Before considering how our system is failing, let' s review the actions that we could be taking to reduce the damage from COVID-19. They're pretty obvious.

(i) Testing and tracing need to be increased to much higher levels (comparable to, say, the levels reached in S. Korea). This needs to be done in the entire country.  Our patchwork of state programs have clearly failed.  Testing and tracing need to be mandated, regulated and funded by the federal government.
(ii) Shutdowns need to be reimposed systematically.  Both shutdowns and reopenings should be based on objective criteria formulated by people with scientific expertise - these decisions clearly cannot be left to politicians.  We need one set of standards for the country.  State boundaries are irrelevant to viral transmission, so shutdown and reopening orders must be applied to regions that make scientific sense. 
(iii) We need to ensure that all Americans can afford to comply with shutdown orders.  The first round of shutdowns imposed enormous economic hardship. All Americans must have enough income to survive the unemployment that shutdowns inevitably bring.  This could be accomplished by extending existing programs like unemployment insurance and SNAP, but it's probably more effective to directly ensure a minimum monthly income for the duration of the pandemic.
(iv) In essential industries like food processing, OSHA needs to impose regulations to reduce the risk of transmission among workers.

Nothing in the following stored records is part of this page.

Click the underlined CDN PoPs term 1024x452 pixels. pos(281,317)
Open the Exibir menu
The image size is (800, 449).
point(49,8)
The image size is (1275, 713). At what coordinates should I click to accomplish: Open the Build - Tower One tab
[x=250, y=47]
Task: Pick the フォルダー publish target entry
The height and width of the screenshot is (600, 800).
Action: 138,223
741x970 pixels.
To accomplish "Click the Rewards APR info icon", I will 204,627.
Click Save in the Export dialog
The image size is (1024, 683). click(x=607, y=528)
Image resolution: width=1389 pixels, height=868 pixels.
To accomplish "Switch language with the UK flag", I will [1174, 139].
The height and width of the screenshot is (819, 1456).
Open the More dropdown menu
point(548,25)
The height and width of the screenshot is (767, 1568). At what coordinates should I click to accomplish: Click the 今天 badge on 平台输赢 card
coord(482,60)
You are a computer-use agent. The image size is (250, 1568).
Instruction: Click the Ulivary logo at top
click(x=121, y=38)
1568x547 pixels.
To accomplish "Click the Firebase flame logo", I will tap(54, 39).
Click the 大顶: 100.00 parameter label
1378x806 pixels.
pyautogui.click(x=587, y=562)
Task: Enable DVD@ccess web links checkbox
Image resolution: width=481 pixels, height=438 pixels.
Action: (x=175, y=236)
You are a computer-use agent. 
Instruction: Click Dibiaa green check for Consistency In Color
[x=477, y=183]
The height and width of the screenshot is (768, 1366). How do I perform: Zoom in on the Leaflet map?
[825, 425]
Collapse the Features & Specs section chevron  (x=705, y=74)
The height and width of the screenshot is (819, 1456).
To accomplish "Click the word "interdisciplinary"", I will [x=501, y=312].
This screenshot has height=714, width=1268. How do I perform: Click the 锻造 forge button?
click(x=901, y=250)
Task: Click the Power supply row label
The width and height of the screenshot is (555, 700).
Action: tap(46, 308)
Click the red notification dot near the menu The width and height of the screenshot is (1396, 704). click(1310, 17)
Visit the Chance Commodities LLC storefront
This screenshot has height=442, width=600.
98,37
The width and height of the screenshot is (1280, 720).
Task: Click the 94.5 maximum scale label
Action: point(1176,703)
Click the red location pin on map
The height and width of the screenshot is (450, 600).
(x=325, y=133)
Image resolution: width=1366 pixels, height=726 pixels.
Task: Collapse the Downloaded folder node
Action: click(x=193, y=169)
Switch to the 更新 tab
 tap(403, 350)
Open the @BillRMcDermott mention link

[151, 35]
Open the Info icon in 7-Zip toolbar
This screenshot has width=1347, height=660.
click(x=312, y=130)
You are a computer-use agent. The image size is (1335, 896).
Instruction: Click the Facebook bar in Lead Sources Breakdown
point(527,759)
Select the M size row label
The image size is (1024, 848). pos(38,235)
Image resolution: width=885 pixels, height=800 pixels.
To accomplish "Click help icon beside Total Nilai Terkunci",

Besides being obvious, these actions are imminently feasible.  They would take a lot of money and will need to be debt financed but this is really not a problem - the historical record clearly shows that we can afford much larger federal deficits without any damage to the economy, now or in the future.

There are, however, a whole set of political problems that will prevent seriously fighting the coronavirus, no matter what most Americans want.

Unlike nearly all other democracies, the U.S. has no way to quickly change our leaders.  We have no means to bring down a government.  There is no way to call a snap election or (at the federal level) to have a recall referendum.  If Trump is defeated in the next election, he will not actually be replaced until late in January of 2021, so we have at least another half year of his inaction.

It's likely that the majority of Americans will vote against Trump in November but of course that does not mean he won't be re-elected.  After all, the majority of us voted against him four years ago.  Thanks to the perversity of the Electoral College, the next president will be chosen by voters in a handful of states, as usual.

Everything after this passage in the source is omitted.